Set in Notting Hill during the late 60s and early 70s, the black-owned Mangrove Restaurant is constantly harassed by the police for clearly race-related reasons, which is causing great strife for its owner Frank Crichlow (Shaun Parkes) and other members of the community, from activist Darcus Howe (Malachi Kirby) to the leader of the British Black Panther Movement Altheia Jones-Lecointe (Letitia Wright). They lead a peaceful demonstration against the brutality of the police, but when things start to become violent nine individuals – including Crichlow, Howe and Jones-Lecointe – are arrested and charged with conspiracy to riot. At their trial at the Old Bailey, the Mangrove Nine fight for their freedom, with some of them defending themselves and drudging up evidence of racial hatred within the British police force.

McQueen does not let the trappings of television cloud his eye for cinematic theatrics, as he lends a powerful spirit to his story as he has done with previous films like 12 Years a Slave and Hunger. He adopts a very gritty depiction of the cruel and inhumane treatment of black civilians by white police officers, with several scenes of unlawful raids and arrests – one of which is sparked by a game of cards, where the loser must go out and arrest the first black person they see – making you squirm in your seat, as they should do. The level of racism clearly on display here is highly disturbing, and McQueen uses key filmmaking tactics from one-take shots to dark, moody cinematography to show how rough life was for innocent people who, at the end of the day, just want to run a simple business without having the cops show up every evening for no good reason.

The second half of the film focuses solely on the trial, and it is where the film, and McQueen’s sharp recognition of compelling storytelling, really comes into its own.

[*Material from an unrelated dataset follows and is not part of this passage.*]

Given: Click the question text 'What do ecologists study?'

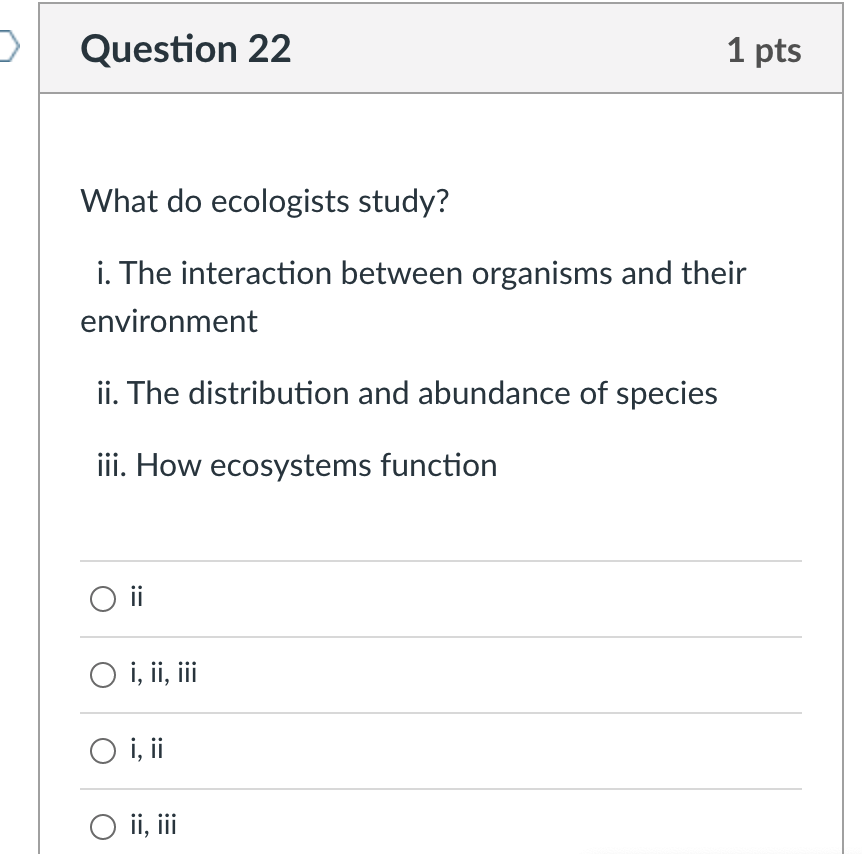Looking at the screenshot, I should click(264, 201).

The trial at first seems like it’s just another intimidation tactic by the oppressive legal system, with certain black protestors being denied entry into the court despite having a ticket, but the Mangrove Nine prove themselves to be a smart, savvy counsel as they continuously point out the holes in witnesses’ accounts, in moments that had the crowd I saw it with cheering as though it were a football match. It’s nail-biting stuff, especially as they still find themselves brutally mistreated even inside the courthouse, and the acting from everyone is absolutely perfect – Letitia Wright in particular is outstanding in this – which makes their frustrations and growing strife over the system that’s always out to get them feel so much more real.

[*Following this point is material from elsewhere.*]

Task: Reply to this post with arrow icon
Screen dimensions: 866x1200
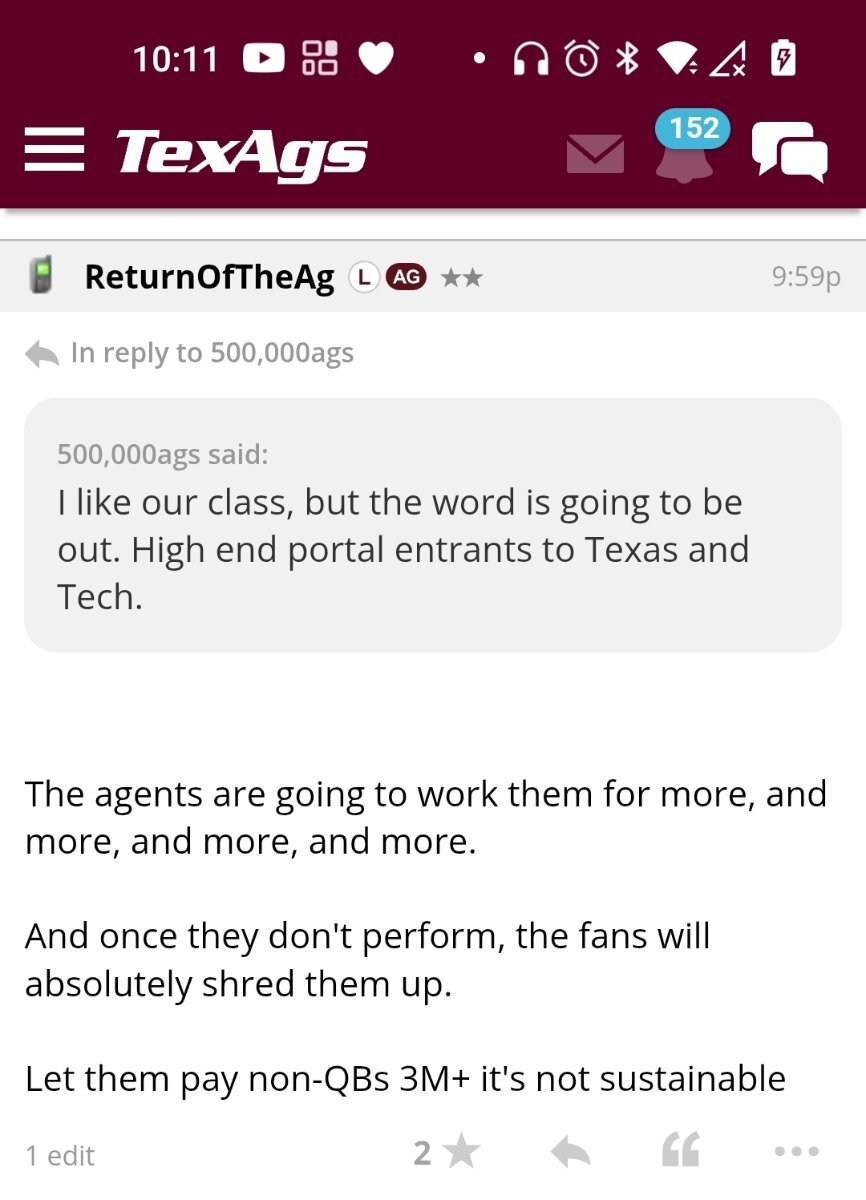Action: coord(570,1153)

McQueen succeeds where Aaron Sorkin slightly missed the mark with The Trial of the Chicago 7; similarities aside, this film has a far greater standing on social and political issues, primarily race and police brutality, and it cuts to the heart of its themes with a profound subtlety that Sorkin’s film, while hugely entertaining, was somewhat lacking (the absence of a corny-as-hell conclusion in this film also helps substantially). Ultimately, it is McQueen’s film that proves to be the more powerful of the two, with a real sense of grit and suspense because we are following characters who, at any given moment, could have their lives uprooted by racist police without a need for provocation. That isn’t to say that Sorkin’s film isn’t worth checking out either, because that does remain a good movie, but McQueen’s handling of a major show trial with multiple defendants during the late 60s and early 70s is the far richer, and more emotionally satisfying, entry.

SO, TO SUM UP…

Mangrove sees writer-director Steve McQueen kick off his Small Axe anthology in powerful fashion, with a depiction of the real-life trial of the Mangrove Nine that’s brutal, gritty and highly emotional in its strong depictions of racial injustice, which along with McQueen’s passionate eye for filmmaking and a stellar cast makes it a far more emotionally satisfying courtroom drama than Aaron Sorkin’s strikingly similar The Trial of the Chicago 7.